WRITTEN EXERCISE – Rewrite the data from the line with "Select the Ganymede radio button" up to and including the line with "click(62, 40)", swapping "Screen dimensions" for "Display size" and leaving everything else in those lines unchanged.

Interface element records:
===============

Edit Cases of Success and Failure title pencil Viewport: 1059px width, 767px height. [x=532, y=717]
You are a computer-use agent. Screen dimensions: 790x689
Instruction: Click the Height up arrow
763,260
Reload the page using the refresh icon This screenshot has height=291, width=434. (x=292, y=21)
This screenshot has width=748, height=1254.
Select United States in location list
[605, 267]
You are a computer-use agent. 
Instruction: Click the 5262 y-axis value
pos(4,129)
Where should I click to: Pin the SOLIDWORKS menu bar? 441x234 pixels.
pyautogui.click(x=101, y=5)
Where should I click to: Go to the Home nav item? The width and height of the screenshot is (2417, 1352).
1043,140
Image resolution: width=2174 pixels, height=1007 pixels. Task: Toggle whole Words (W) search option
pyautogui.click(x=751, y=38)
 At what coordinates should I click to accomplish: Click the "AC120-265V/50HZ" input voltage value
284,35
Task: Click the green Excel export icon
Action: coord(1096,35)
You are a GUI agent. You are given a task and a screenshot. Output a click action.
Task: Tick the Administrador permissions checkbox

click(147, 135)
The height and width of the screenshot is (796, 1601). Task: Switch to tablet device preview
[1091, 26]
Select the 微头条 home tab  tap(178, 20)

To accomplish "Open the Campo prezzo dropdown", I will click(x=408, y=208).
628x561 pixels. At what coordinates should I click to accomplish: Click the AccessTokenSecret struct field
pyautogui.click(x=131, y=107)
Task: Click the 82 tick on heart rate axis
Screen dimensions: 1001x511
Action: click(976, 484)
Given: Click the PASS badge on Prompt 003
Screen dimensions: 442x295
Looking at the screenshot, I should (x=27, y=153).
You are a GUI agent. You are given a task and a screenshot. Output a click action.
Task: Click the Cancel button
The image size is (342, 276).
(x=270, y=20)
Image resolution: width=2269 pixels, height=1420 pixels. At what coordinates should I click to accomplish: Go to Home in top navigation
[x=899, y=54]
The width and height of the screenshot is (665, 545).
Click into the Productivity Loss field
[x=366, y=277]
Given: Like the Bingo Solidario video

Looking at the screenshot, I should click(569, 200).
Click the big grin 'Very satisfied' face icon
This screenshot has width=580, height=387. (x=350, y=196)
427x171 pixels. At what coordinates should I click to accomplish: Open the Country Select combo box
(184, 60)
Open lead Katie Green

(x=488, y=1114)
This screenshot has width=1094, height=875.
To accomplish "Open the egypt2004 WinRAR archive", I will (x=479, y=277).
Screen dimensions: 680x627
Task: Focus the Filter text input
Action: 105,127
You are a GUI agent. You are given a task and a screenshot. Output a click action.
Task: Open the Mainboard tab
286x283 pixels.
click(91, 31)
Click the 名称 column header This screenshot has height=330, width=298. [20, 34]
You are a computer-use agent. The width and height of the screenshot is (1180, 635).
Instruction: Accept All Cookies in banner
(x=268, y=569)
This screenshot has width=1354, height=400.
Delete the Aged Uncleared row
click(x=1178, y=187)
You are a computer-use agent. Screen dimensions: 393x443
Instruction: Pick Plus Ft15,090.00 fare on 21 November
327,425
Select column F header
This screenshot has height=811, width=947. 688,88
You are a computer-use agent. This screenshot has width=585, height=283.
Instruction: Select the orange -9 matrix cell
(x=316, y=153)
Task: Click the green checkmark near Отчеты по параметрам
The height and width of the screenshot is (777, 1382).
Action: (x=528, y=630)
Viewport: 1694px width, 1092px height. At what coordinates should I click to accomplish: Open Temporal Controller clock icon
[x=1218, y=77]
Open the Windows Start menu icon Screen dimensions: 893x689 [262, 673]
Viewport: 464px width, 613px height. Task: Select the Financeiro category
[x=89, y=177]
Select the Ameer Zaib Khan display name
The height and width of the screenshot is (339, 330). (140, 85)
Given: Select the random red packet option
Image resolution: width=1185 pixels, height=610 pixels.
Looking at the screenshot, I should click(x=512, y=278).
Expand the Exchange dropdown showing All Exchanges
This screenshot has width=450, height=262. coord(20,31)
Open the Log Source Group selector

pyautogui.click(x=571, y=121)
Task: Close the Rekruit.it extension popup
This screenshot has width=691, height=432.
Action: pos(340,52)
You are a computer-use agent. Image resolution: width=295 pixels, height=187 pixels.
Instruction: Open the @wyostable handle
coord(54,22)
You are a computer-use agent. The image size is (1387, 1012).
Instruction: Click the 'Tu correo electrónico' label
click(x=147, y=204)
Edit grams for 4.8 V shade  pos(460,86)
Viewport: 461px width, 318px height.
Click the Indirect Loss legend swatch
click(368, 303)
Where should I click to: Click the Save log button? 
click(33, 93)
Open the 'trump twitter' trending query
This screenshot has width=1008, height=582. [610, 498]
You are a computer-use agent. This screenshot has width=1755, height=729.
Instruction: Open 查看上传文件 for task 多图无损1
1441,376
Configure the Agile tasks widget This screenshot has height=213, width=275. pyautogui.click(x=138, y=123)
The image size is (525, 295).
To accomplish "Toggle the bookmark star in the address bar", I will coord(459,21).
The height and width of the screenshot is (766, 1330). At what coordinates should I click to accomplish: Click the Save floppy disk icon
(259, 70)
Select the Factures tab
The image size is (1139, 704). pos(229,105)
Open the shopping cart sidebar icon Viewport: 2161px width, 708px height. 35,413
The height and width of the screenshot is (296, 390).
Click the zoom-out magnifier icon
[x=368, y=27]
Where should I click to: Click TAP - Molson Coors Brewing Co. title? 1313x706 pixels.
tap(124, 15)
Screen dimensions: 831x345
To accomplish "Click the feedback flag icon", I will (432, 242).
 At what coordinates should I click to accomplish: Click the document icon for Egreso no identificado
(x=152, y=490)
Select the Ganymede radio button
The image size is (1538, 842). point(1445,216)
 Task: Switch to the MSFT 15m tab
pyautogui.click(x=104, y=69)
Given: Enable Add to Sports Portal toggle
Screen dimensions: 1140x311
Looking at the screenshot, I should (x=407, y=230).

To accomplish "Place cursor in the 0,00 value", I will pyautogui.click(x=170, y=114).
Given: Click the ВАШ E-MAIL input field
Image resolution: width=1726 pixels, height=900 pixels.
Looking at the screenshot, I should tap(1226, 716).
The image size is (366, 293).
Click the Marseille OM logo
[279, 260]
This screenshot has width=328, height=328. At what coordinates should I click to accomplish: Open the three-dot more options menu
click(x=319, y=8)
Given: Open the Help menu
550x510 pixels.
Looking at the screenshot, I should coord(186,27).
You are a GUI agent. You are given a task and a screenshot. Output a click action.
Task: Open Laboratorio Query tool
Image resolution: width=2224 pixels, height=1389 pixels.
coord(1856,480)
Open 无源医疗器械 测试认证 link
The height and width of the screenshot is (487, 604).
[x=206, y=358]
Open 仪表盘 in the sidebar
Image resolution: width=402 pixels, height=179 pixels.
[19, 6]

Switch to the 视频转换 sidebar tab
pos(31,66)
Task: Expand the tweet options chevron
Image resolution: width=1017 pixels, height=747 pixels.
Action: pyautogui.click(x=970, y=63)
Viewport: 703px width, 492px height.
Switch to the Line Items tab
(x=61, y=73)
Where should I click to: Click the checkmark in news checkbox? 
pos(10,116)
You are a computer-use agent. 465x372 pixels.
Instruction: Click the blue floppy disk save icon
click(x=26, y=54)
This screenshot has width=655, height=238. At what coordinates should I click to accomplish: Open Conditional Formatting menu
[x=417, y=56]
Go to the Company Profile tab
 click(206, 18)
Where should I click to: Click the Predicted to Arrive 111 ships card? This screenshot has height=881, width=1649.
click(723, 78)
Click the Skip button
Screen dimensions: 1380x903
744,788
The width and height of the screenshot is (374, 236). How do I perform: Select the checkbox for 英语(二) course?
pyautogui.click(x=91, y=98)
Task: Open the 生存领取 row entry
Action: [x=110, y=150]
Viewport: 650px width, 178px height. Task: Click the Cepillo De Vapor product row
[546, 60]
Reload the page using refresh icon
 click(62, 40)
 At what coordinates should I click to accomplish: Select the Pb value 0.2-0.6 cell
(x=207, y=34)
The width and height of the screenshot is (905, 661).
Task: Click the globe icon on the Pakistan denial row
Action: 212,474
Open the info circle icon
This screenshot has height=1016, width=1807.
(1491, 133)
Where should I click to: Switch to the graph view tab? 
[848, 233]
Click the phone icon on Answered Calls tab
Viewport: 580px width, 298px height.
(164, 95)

===============

RESPONSE TO THE EXERCISE –
Select the Ganymede radio button
The image size is (1538, 842). point(1445,216)
 Task: Switch to the MSFT 15m tab
pyautogui.click(x=104, y=69)
Given: Enable Add to Sports Portal toggle
Display size: 1140x311
Looking at the screenshot, I should (x=407, y=230).

To accomplish "Place cursor in the 0,00 value", I will pyautogui.click(x=170, y=114).
Given: Click the ВАШ E-MAIL input field
Image resolution: width=1726 pixels, height=900 pixels.
Looking at the screenshot, I should tap(1226, 716).
The image size is (366, 293).
Click the Marseille OM logo
[279, 260]
This screenshot has width=328, height=328. At what coordinates should I click to accomplish: Open the three-dot more options menu
click(x=319, y=8)
Given: Open the Help menu
550x510 pixels.
Looking at the screenshot, I should coord(186,27).
You are a GUI agent. You are given a task and a screenshot. Output a click action.
Task: Open Laboratorio Query tool
Image resolution: width=2224 pixels, height=1389 pixels.
coord(1856,480)
Open 无源医疗器械 测试认证 link
The height and width of the screenshot is (487, 604).
[x=206, y=358]
Open 仪表盘 in the sidebar
Image resolution: width=402 pixels, height=179 pixels.
[19, 6]

Switch to the 视频转换 sidebar tab
pos(31,66)
Task: Expand the tweet options chevron
Image resolution: width=1017 pixels, height=747 pixels.
Action: pyautogui.click(x=970, y=63)
Viewport: 703px width, 492px height.
Switch to the Line Items tab
(x=61, y=73)
Where should I click to: Click the checkmark in news checkbox? 
pos(10,116)
You are a computer-use agent. 465x372 pixels.
Instruction: Click the blue floppy disk save icon
click(x=26, y=54)
This screenshot has width=655, height=238. At what coordinates should I click to accomplish: Open Conditional Formatting menu
[x=417, y=56]
Go to the Company Profile tab
 click(206, 18)
Where should I click to: Click the Predicted to Arrive 111 ships card? This screenshot has height=881, width=1649.
click(723, 78)
Click the Skip button
Display size: 1380x903
744,788
The width and height of the screenshot is (374, 236). How do I perform: Select the checkbox for 英语(二) course?
pyautogui.click(x=91, y=98)
Task: Open the 生存领取 row entry
Action: [x=110, y=150]
Viewport: 650px width, 178px height. Task: Click the Cepillo De Vapor product row
[546, 60]
Reload the page using refresh icon
 click(62, 40)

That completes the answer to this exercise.